▸ **Brief**
What is needed here is an exact repetition of the records below, beginning at the line that has "Buchtipps (117, 2504)" and stopping after the line that has "DBS Drahtbiege Solutions".
-- -- --
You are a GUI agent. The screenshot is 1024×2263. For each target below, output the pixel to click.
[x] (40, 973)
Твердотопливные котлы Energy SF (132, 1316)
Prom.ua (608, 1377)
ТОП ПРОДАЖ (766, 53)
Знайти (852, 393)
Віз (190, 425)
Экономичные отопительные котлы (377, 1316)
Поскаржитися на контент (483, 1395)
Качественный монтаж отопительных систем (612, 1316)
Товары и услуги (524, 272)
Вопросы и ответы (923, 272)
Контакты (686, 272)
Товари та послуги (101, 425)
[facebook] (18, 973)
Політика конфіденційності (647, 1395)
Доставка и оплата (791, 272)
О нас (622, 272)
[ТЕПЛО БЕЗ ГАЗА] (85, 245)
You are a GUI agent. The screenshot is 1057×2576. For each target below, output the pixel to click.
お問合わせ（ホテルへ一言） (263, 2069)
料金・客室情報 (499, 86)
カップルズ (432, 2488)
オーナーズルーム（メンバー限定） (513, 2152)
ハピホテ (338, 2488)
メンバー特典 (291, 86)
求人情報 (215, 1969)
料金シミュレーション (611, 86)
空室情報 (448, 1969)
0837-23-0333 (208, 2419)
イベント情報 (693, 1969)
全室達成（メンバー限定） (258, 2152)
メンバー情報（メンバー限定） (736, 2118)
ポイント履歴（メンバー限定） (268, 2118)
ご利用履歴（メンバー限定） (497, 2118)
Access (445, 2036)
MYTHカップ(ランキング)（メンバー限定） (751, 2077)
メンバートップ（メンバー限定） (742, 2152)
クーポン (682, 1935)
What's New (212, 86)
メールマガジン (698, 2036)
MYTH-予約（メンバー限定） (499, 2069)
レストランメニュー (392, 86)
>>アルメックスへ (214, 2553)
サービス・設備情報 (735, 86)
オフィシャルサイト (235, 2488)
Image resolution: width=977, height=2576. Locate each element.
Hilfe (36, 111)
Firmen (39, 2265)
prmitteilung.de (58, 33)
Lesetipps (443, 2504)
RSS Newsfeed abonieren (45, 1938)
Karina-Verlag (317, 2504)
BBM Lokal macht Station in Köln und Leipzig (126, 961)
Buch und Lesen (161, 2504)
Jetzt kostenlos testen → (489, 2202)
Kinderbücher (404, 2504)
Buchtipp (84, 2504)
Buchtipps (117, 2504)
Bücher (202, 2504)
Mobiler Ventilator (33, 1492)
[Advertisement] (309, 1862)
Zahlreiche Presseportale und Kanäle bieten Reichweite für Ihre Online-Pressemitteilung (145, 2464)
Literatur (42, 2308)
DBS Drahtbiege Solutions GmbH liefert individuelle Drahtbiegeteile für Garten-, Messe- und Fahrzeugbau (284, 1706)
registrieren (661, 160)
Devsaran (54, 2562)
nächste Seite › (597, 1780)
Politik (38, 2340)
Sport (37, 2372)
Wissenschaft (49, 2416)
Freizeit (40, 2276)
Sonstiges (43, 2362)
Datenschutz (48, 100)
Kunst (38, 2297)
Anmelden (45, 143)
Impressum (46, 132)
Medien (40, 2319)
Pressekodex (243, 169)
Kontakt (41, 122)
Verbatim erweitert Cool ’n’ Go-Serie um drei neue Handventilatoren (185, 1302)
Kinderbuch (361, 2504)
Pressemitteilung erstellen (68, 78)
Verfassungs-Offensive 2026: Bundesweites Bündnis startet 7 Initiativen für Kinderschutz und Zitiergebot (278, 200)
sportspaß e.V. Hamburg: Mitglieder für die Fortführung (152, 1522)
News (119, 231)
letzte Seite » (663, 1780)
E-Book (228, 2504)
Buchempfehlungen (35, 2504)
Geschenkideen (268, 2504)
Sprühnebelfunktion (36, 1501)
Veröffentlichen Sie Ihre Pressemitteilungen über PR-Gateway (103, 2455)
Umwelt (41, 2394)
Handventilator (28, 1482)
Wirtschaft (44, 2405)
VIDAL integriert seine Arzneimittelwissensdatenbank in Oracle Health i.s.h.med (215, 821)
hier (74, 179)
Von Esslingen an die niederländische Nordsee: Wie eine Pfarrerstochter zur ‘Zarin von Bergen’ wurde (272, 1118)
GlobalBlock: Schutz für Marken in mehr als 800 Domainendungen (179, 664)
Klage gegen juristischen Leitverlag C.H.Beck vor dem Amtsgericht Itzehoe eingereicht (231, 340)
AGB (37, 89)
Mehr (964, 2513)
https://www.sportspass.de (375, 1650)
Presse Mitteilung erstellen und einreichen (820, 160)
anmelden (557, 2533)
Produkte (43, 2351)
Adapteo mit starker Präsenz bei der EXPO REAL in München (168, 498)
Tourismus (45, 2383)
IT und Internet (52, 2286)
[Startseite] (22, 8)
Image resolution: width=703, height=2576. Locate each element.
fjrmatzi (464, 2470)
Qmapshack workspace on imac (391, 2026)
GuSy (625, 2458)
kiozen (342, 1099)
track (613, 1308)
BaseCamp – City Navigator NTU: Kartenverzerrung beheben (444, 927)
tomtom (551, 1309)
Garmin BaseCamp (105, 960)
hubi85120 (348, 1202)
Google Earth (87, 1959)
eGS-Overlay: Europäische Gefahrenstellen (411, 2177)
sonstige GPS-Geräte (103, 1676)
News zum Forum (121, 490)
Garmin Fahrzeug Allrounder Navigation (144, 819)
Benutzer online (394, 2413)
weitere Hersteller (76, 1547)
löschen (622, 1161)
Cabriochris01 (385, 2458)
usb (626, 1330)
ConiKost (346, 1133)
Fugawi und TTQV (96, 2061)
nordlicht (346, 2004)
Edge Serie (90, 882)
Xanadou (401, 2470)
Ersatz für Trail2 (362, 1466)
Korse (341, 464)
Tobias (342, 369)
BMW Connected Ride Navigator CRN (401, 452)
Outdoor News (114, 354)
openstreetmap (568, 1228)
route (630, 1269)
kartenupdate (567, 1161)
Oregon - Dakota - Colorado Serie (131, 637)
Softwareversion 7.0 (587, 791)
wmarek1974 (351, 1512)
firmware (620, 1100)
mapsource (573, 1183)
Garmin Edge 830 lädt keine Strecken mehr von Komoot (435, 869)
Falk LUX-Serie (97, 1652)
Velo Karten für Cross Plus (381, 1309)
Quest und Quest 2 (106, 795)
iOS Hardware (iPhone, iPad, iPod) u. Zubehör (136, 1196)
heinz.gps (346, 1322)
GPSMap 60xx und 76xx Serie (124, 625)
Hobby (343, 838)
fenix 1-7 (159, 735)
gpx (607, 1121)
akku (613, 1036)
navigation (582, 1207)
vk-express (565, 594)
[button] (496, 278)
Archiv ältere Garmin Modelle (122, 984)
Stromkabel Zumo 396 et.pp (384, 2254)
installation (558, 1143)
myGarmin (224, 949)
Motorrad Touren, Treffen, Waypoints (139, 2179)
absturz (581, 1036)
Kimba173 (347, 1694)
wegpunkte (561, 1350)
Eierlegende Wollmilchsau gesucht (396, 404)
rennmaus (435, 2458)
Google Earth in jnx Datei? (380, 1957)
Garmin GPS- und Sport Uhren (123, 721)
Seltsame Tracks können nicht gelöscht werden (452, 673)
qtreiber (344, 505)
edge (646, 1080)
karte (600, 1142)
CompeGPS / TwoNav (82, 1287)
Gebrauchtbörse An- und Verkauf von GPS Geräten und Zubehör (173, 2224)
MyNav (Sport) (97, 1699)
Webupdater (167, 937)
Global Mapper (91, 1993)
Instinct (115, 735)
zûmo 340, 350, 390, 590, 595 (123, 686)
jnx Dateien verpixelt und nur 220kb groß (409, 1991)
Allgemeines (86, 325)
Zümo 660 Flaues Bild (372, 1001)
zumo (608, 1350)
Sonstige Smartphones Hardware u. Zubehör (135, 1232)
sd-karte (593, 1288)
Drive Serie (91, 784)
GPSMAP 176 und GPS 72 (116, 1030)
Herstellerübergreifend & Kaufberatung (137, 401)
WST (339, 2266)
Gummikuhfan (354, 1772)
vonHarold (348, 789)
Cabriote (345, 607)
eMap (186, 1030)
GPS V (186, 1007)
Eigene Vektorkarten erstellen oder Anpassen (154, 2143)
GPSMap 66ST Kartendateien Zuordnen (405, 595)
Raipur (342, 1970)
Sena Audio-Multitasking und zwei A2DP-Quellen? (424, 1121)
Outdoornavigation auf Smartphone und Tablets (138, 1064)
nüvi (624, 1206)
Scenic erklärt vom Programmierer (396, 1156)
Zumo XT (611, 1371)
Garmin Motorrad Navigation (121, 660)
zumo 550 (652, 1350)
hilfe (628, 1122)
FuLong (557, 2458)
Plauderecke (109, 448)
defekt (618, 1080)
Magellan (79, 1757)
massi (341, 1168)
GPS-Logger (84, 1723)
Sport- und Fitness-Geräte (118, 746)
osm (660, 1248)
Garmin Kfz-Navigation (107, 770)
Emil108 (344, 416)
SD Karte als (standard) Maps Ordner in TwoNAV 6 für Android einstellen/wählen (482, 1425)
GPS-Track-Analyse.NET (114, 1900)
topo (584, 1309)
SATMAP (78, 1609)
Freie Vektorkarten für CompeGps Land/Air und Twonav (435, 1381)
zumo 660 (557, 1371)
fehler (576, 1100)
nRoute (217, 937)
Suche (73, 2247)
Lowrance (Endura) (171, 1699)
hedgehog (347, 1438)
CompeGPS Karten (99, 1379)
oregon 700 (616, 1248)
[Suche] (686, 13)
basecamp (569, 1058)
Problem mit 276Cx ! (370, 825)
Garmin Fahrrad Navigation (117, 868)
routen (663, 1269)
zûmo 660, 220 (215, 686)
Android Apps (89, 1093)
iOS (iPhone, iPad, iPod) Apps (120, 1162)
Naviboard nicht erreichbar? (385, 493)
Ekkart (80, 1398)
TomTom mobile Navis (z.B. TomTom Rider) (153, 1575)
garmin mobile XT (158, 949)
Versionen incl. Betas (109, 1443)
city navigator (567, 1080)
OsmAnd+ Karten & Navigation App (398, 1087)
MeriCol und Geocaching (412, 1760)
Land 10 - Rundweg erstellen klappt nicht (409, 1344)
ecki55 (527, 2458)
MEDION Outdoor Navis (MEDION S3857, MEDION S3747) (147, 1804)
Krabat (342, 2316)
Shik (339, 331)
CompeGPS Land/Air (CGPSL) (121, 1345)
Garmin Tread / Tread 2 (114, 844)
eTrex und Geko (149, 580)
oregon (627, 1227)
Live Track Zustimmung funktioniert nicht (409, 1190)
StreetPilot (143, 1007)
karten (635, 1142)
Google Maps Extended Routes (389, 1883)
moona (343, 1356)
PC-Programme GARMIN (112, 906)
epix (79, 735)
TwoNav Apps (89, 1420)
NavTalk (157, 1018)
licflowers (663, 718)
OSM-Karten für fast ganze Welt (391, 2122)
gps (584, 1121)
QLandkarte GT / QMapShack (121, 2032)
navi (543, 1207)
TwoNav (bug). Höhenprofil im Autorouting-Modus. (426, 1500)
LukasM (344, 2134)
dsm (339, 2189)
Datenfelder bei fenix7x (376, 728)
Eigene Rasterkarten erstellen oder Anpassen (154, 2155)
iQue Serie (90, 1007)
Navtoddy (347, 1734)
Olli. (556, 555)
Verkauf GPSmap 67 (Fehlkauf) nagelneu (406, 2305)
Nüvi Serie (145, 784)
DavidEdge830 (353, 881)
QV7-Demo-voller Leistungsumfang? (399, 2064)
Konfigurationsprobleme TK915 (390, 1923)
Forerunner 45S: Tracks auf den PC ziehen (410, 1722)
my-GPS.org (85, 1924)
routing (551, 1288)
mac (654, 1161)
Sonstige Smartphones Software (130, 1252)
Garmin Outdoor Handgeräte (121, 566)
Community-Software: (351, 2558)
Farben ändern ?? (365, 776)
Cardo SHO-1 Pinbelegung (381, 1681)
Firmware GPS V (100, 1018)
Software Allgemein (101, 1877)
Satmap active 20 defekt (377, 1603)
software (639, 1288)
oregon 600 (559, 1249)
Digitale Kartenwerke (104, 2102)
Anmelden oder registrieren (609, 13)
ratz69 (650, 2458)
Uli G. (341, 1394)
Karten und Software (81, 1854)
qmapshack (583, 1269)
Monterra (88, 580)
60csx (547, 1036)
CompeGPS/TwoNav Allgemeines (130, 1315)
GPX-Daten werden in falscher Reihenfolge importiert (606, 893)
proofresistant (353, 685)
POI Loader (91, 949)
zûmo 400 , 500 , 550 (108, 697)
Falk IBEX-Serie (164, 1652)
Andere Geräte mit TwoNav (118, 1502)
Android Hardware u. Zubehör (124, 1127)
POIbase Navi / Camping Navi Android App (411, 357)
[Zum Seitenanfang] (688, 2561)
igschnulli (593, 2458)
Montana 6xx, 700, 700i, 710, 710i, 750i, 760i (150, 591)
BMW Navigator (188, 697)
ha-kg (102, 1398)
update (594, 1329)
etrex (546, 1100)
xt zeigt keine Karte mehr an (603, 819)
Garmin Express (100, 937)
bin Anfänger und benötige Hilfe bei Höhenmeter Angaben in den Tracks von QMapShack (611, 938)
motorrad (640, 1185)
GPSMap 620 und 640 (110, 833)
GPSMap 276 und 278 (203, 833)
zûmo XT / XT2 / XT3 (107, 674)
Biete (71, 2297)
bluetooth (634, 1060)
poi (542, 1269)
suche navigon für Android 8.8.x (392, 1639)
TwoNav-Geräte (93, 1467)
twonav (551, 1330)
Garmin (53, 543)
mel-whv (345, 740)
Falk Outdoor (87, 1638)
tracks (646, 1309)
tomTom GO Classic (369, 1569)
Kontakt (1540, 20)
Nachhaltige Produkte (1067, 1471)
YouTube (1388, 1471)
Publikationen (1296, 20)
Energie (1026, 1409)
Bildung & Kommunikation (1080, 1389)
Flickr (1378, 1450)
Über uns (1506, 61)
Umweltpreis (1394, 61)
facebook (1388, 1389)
-- -- --
▸ **Task output**
Buchtipps (117, 2504)
Bücher (202, 2504)
Mobiler Ventilator (33, 1492)
[Advertisement] (309, 1862)
Zahlreiche Presseportale und Kanäle bieten Reichweite für Ihre Online-Pressemitteilung (145, 2464)
Literatur (42, 2308)
DBS Drahtbiege Solutions GmbH liefert individuelle Drahtbiegeteile für Garten-, Messe- und Fahrzeugbau (284, 1706)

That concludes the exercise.